ESSEX — The soft-shelled backbone of this town’s economy is under attack from an old enemy, with invasive species of crabs gobbling up clams throughout Essex Bay, experts say.
There may be two invasive species threatening the deep-fried favorite of Essex, the European green crabs and the Asian shore crabs. But Essex Shellfish Constable Billie Knovack says there is especially an uptick in European green crabs in Essex, and that means fewer for clammers to reel in.
“We have a green crab invasion,” he said earlier this month.
Usually, Knovack explained, the winter kills off the crab population. But warmer waters and warmer weather — which he attributed to climate change — means more time for the crabs to hunt Essex’s soft-shelled clams.
“It’s a much more opportune environment,” he said. “If you’re a crab, this is beautiful weather,” he said in 40-degree temperatures at the town landing earlier this month.
Knovack said there are no hard numbers as to the amount of European green crabs in the Essex River or Essex Bay, but the clams are disappearing. About two to three years ago, commercial clammers were meeting their annual 250-pound clam quota; now, clammers are catching about 150 pounds each annually, he said.

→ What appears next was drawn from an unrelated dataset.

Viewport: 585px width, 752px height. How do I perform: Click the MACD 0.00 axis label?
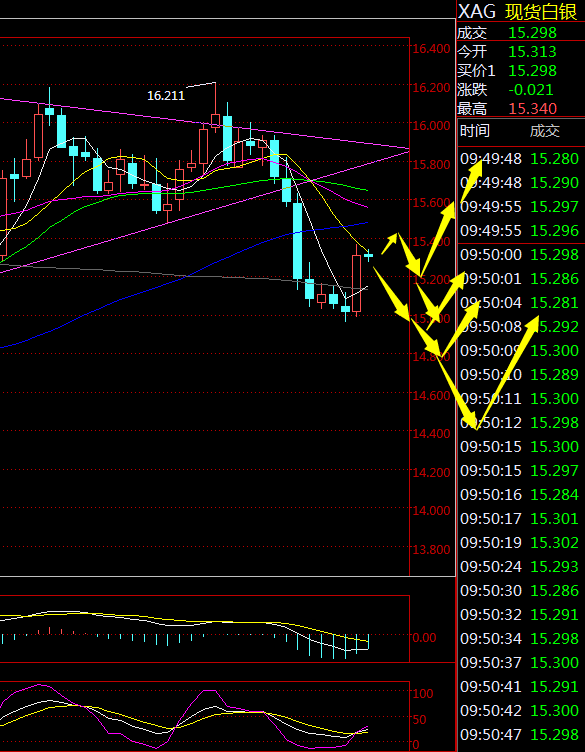coord(424,637)
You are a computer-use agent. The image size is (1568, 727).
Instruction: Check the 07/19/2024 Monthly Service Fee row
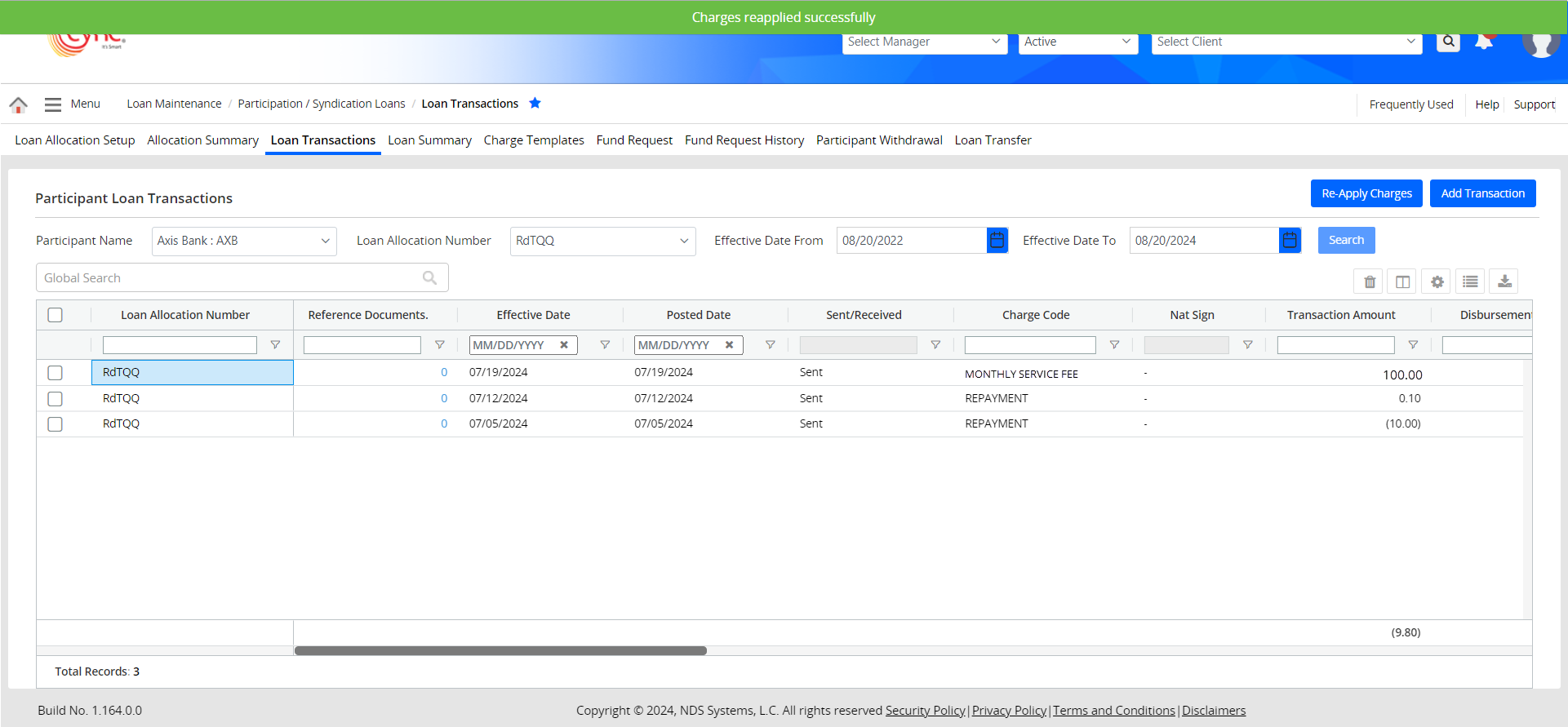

In addition, erosion is causing Crane Beach and Plum Island to draw more sand into Essex Bay, which may give more ground to clam flats. But the predatory crabs are still there, as well.
This threat is nothing new. The clam-hunting crab arrived on American shores in the 1880s said Alan Young, who holds a doctorate in biology and teaches at Salem State University.
While the green crab is the classic predator of shellfish and invertebrates, the Asian shore crab may also pose a threat to the seafood industry in Essex and beyond.